A 2ª Turma Ordinária da 3ª Câmara da 1ª Seção do Carf decidiu que o pagamento de participação nos lucros e resultados (PLR) não afasta a isenção tributária de entidades sem fins lucrativos, desde que mantida a finalidade institucional. O entendimento, proferido por maioria, afastou a cobrança de IRPJ, CSLL e reflexos em PIS/Cofins em caso envolvendo entidade de pesquisa.
No caso, a fiscalização entendeu que o pagamento de PLR, a remuneração de dirigentes em patamares considerados incompatíveis e a prestação de serviços remunerados a terceiros caracterizariam distribuição indireta de lucros e desvio de finalidade, o que afastaria a condição de entidade isenta. A entidade autuada, por sua vez, sustentou que os valores pagos tinham natureza de incentivo por desempenho, que a remuneração observava critérios de razoabilidade e que as receitas obtidas estavam vinculadas às suas atividades estatutárias.

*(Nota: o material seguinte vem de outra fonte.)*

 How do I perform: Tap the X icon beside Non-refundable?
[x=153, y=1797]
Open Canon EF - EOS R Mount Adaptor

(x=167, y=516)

O colegiado adotou interpretação material da PLR, reconhecendo seu caráter de incentivo vinculado a metas e desempenho, e não de distribuição de resultados econômicos típicos de atividade empresarial. Nesse contexto, entendeu-se que a utilização de mecanismos de incentivo não compromete, por si só, a natureza não lucrativa da entidade, desde que os recursos sejam direcionados às suas finalidades institucionais.